Edit the items below so that "Image resolution" becomes "Screen resolution" everywhere, leaving all other text untouched.

Recorded data
--- START ---

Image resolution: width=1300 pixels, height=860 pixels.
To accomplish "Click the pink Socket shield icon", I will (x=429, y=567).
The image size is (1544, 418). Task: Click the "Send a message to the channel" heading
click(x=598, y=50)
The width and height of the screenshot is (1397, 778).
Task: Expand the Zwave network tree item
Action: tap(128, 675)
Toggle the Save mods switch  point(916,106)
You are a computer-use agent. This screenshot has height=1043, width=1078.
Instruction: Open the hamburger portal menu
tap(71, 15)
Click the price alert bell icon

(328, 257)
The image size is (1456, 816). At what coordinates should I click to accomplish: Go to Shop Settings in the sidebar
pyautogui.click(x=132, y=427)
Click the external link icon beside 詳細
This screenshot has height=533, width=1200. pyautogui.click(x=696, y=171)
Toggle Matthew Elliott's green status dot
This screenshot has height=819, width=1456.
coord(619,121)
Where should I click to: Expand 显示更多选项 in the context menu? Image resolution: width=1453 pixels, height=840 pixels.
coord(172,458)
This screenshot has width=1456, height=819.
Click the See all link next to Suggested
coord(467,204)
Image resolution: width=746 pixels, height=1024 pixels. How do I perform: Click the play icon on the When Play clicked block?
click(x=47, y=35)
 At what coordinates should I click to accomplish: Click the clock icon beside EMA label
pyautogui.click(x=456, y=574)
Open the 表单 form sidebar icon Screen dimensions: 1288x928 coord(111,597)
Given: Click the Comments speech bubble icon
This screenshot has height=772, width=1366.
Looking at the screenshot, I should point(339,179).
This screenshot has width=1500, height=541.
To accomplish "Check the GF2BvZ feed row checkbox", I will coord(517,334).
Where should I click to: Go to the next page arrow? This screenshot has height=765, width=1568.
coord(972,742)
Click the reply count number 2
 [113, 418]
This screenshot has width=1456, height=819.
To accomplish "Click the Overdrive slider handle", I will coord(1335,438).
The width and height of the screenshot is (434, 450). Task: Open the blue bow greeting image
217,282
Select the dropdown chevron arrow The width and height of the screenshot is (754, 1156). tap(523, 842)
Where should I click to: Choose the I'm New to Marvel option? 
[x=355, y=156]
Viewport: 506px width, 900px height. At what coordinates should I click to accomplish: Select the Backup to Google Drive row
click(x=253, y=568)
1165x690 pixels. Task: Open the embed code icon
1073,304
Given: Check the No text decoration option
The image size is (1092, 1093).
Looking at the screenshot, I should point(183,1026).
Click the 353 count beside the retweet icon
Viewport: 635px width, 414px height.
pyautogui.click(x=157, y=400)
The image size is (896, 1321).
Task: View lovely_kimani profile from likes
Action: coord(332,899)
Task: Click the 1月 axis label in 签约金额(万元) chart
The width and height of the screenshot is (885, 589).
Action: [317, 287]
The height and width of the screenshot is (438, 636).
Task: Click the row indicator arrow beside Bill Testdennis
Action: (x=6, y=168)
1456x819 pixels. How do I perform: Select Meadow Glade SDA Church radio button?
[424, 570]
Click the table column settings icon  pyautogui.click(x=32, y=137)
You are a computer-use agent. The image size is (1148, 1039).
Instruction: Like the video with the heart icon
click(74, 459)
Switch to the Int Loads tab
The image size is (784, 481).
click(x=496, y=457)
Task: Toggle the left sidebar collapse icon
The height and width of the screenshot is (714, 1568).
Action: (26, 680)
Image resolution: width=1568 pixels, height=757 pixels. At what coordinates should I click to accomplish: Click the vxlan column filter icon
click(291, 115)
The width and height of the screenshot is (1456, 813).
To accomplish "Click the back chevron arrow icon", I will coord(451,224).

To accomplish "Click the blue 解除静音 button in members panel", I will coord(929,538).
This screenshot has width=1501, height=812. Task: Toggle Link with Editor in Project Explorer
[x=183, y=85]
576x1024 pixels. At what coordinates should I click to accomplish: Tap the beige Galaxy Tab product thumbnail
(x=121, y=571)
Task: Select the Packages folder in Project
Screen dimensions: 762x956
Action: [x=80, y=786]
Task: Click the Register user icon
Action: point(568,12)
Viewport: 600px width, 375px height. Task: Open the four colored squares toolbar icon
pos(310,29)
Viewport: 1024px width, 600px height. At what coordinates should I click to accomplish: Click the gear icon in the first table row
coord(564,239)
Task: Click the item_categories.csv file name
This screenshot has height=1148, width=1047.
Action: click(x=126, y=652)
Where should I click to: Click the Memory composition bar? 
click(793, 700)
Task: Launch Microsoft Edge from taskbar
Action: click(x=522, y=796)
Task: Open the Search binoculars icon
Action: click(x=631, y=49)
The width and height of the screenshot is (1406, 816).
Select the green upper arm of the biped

--- END ---

## Response to the task
Screen resolution: width=1300 pixels, height=860 pixels.
To accomplish "Click the pink Socket shield icon", I will (x=429, y=567).
The image size is (1544, 418). Task: Click the "Send a message to the channel" heading
click(x=598, y=50)
The width and height of the screenshot is (1397, 778).
Task: Expand the Zwave network tree item
Action: tap(128, 675)
Toggle the Save mods switch  point(916,106)
You are a computer-use agent. This screenshot has height=1043, width=1078.
Instruction: Open the hamburger portal menu
tap(71, 15)
Click the price alert bell icon

(328, 257)
The image size is (1456, 816). At what coordinates should I click to accomplish: Go to Shop Settings in the sidebar
pyautogui.click(x=132, y=427)
Click the external link icon beside 詳細
This screenshot has height=533, width=1200. pyautogui.click(x=696, y=171)
Toggle Matthew Elliott's green status dot
This screenshot has height=819, width=1456.
coord(619,121)
Where should I click to: Expand 显示更多选项 in the context menu? Screen resolution: width=1453 pixels, height=840 pixels.
coord(172,458)
This screenshot has width=1456, height=819.
Click the See all link next to Suggested
coord(467,204)
Screen resolution: width=746 pixels, height=1024 pixels. How do I perform: Click the play icon on the When Play clicked block?
click(x=47, y=35)
 At what coordinates should I click to accomplish: Click the clock icon beside EMA label
pyautogui.click(x=456, y=574)
Open the 表单 form sidebar icon Screen dimensions: 1288x928 coord(111,597)
Given: Click the Comments speech bubble icon
This screenshot has height=772, width=1366.
Looking at the screenshot, I should point(339,179).
This screenshot has width=1500, height=541.
To accomplish "Check the GF2BvZ feed row checkbox", I will coord(517,334).
Where should I click to: Go to the next page arrow? This screenshot has height=765, width=1568.
coord(972,742)
Click the reply count number 2
 [113, 418]
This screenshot has width=1456, height=819.
To accomplish "Click the Overdrive slider handle", I will coord(1335,438).
The width and height of the screenshot is (434, 450). Task: Open the blue bow greeting image
217,282
Select the dropdown chevron arrow The width and height of the screenshot is (754, 1156). tap(523, 842)
Where should I click to: Choose the I'm New to Marvel option? 
[x=355, y=156]
Viewport: 506px width, 900px height. At what coordinates should I click to accomplish: Select the Backup to Google Drive row
click(x=253, y=568)
1165x690 pixels. Task: Open the embed code icon
1073,304
Given: Check the No text decoration option
The image size is (1092, 1093).
Looking at the screenshot, I should point(183,1026).
Click the 353 count beside the retweet icon
Viewport: 635px width, 414px height.
pyautogui.click(x=157, y=400)
The image size is (896, 1321).
Task: View lovely_kimani profile from likes
Action: coord(332,899)
Task: Click the 1月 axis label in 签约金额(万元) chart
The width and height of the screenshot is (885, 589).
Action: [317, 287]
The height and width of the screenshot is (438, 636).
Task: Click the row indicator arrow beside Bill Testdennis
Action: (x=6, y=168)
1456x819 pixels. How do I perform: Select Meadow Glade SDA Church radio button?
[424, 570]
Click the table column settings icon  pyautogui.click(x=32, y=137)
You are a computer-use agent. The image size is (1148, 1039).
Instruction: Like the video with the heart icon
click(74, 459)
Switch to the Int Loads tab
The image size is (784, 481).
click(x=496, y=457)
Task: Toggle the left sidebar collapse icon
The height and width of the screenshot is (714, 1568).
Action: (26, 680)
Screen resolution: width=1568 pixels, height=757 pixels. At what coordinates should I click to accomplish: Click the vxlan column filter icon
click(291, 115)
The width and height of the screenshot is (1456, 813).
To accomplish "Click the back chevron arrow icon", I will coord(451,224).

To accomplish "Click the blue 解除静音 button in members panel", I will coord(929,538).
This screenshot has width=1501, height=812. Task: Toggle Link with Editor in Project Explorer
[x=183, y=85]
576x1024 pixels. At what coordinates should I click to accomplish: Tap the beige Galaxy Tab product thumbnail
(x=121, y=571)
Task: Select the Packages folder in Project
Screen dimensions: 762x956
Action: [x=80, y=786]
Task: Click the Register user icon
Action: point(568,12)
Viewport: 600px width, 375px height. Task: Open the four colored squares toolbar icon
pos(310,29)
Viewport: 1024px width, 600px height. At what coordinates should I click to accomplish: Click the gear icon in the first table row
coord(564,239)
Task: Click the item_categories.csv file name
This screenshot has height=1148, width=1047.
Action: click(x=126, y=652)
Where should I click to: Click the Memory composition bar? 
click(793, 700)
Task: Launch Microsoft Edge from taskbar
Action: click(x=522, y=796)
Task: Open the Search binoculars icon
Action: click(x=631, y=49)
The width and height of the screenshot is (1406, 816).
Select the green upper arm of the biped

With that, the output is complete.